3-base periodicity is a well-known non-random feature of the DNA. That is to say, a base will sometimes be repeated 3 nucleotides away. This should happen randomly at a frequency of about 25% if all the bases are equally represented, but I got something that was slightly away from random.
3-base periodicity is a well known pattern that seems to identify exonic regions. For lack of a better word, I use the word “3mer” whenever I encountered the same base 3 nucleotides away. 3mer is a term Dr. Sanford’s DNA Skittle uses, but I have to confer with him whether that is what he means.

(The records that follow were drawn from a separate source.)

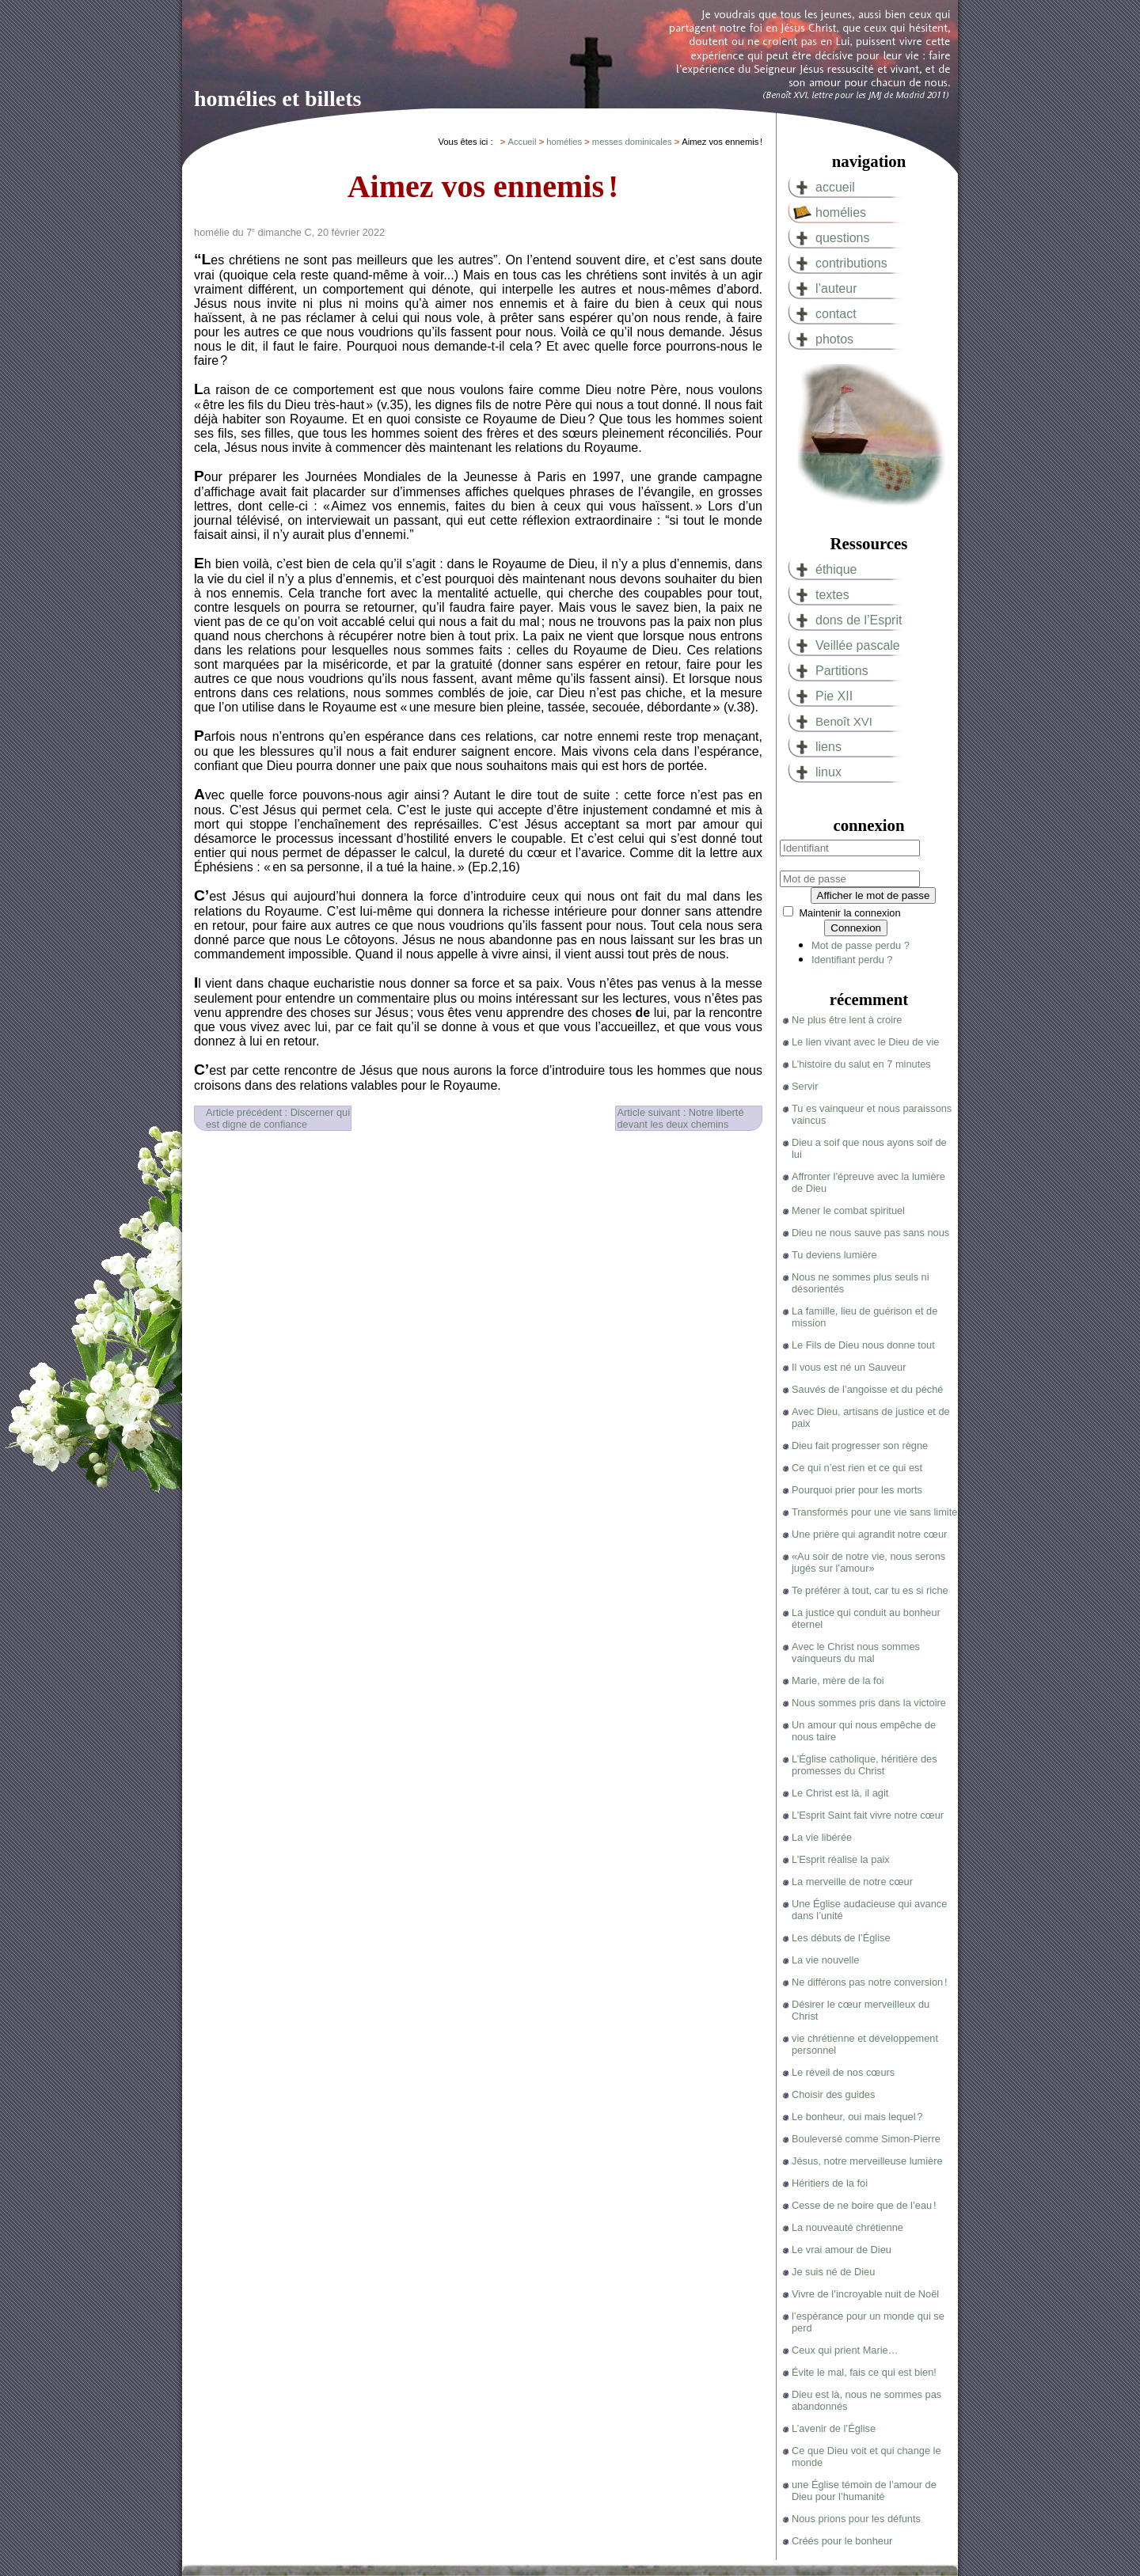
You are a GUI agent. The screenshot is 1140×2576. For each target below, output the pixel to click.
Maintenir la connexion (849, 913)
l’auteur (836, 288)
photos (834, 339)
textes (832, 594)
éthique (836, 569)
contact (836, 314)
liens (828, 746)
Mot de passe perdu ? (860, 945)
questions (842, 238)
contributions (851, 263)
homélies (840, 212)
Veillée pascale (857, 645)
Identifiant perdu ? (851, 960)
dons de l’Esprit (858, 620)
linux (828, 772)
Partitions (841, 670)
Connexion (855, 928)
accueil (835, 187)
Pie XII (834, 696)
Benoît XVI (843, 721)
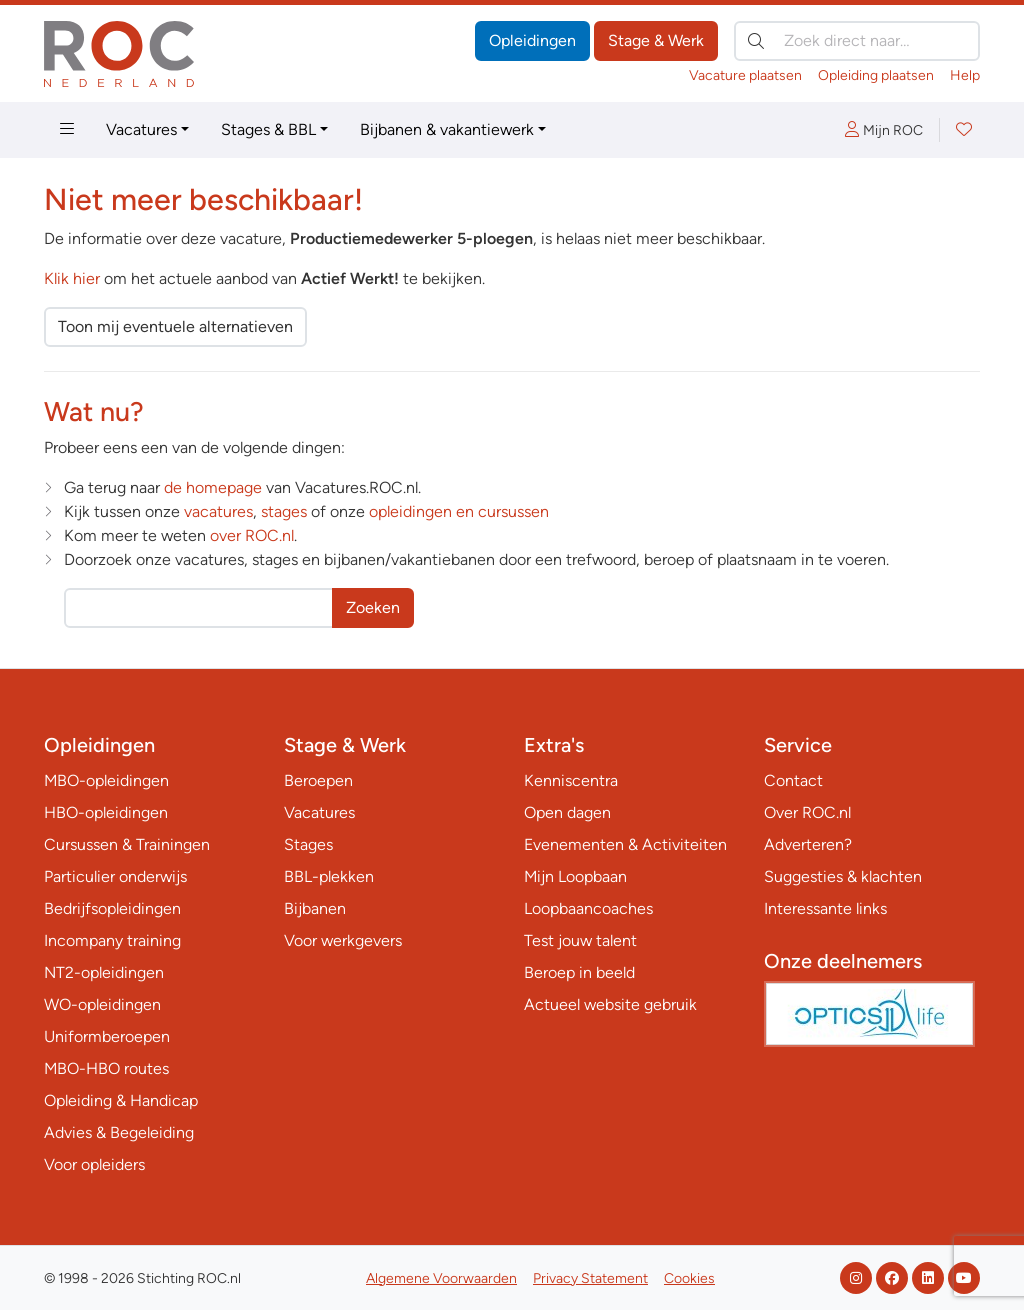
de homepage (213, 487)
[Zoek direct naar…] (857, 41)
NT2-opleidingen (104, 972)
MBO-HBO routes (106, 1068)
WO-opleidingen (102, 1004)
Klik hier (72, 278)
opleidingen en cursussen (459, 511)
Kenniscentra (571, 780)
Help (965, 75)
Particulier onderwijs (115, 876)
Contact (793, 780)
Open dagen (567, 812)
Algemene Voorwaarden (441, 1278)
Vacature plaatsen (745, 75)
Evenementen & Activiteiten (625, 844)
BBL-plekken (329, 876)
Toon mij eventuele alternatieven (175, 326)
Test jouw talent (580, 940)
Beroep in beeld (579, 972)
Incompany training (112, 940)
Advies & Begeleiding (119, 1132)
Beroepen (318, 780)
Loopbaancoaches (588, 908)
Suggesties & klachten (843, 876)
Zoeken (373, 607)
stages (284, 511)
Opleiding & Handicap (121, 1100)
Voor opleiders (94, 1164)
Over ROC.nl (807, 812)
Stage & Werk (656, 40)
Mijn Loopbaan (575, 876)
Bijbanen (315, 908)
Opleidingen (532, 40)
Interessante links (825, 908)
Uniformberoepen (107, 1036)
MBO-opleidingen (106, 780)
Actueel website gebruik (610, 1004)
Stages (308, 844)
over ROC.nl (252, 535)
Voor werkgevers (343, 940)
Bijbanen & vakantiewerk (447, 129)
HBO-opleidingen (106, 812)
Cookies (689, 1278)
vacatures (218, 511)
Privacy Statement (590, 1278)
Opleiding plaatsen (876, 75)
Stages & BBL (268, 129)
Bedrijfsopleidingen (112, 908)
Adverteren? (808, 844)
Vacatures (141, 129)
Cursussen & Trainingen (127, 844)
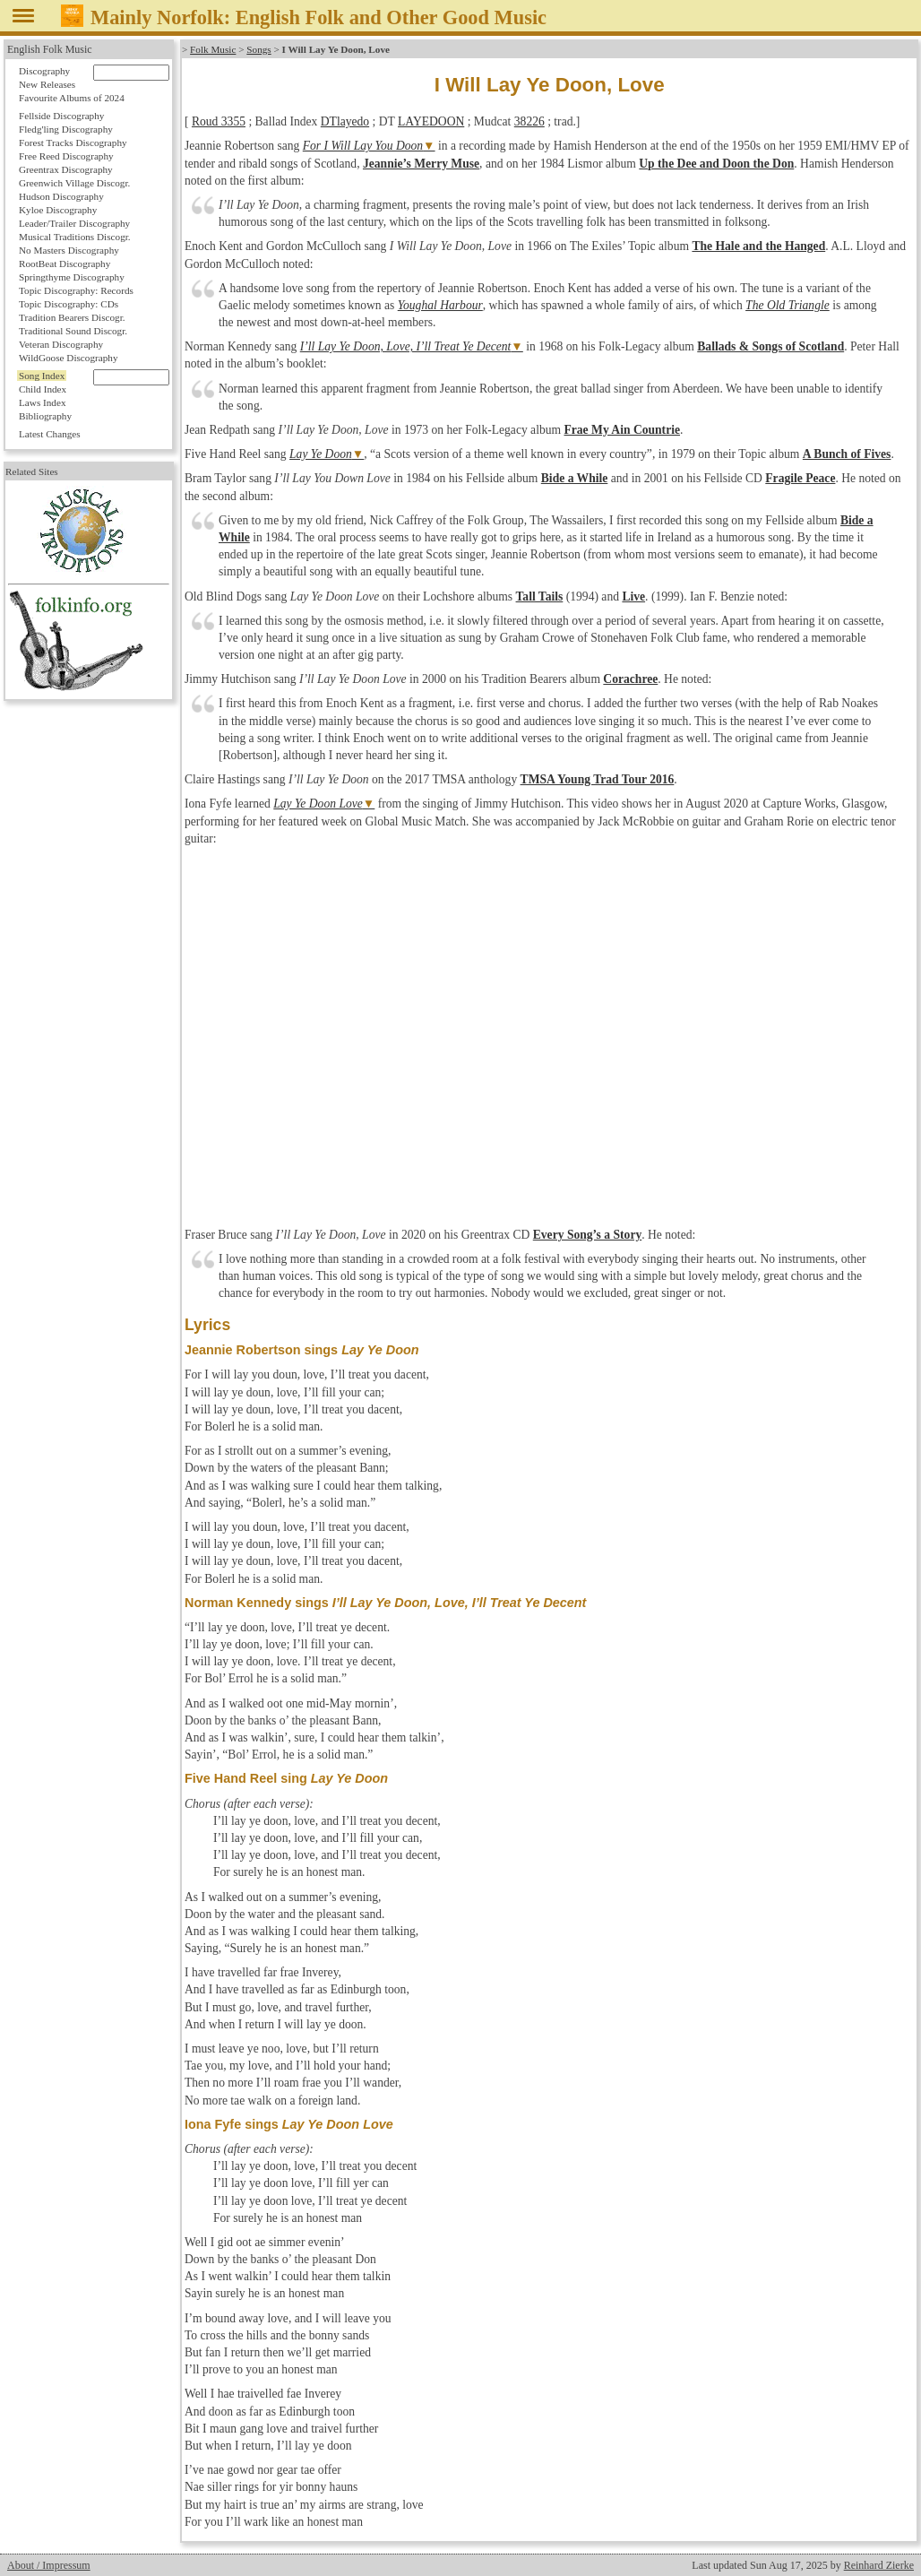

I tried to see how frequently A,T,C,G repeated every 3 bases. It seems the Adenenine and Thymine 3mers appeared about twice as frequently as Cytosine or Guanine 3mers, and this seems partly due to increased A or T frequency. I think this is a legitimate non-random pattern. Here were my numbers for Human Chromosome 1:
guanine count 47,016,562
cytosine count 47,024,413
adenine count 65,570,891
thymine count 65,668,756
guanine 3mer count = 10,798,024
cytosine 3mer count = 10,805,795
adenine = 3mer count 20,297,310
thymine = 3mer count 20,355,586
cg_at_3mer_ratio = 0.5314214023030487
This was a follow on to Jean Claude Perez. I didn’t get the golden ratio, but instead I explored a well-acknowledge phenomenon, namely 3-base periodicity. I want to make sure my numbers are correct. Why should this non-random pattern emerge? Is it codon bias or something? Do I have a bug in my code?
I provided the Java code that I used here:
I got the Chromosome 1 fasta file from:
Any insights and corrections are especially welcome. Thanks in advance.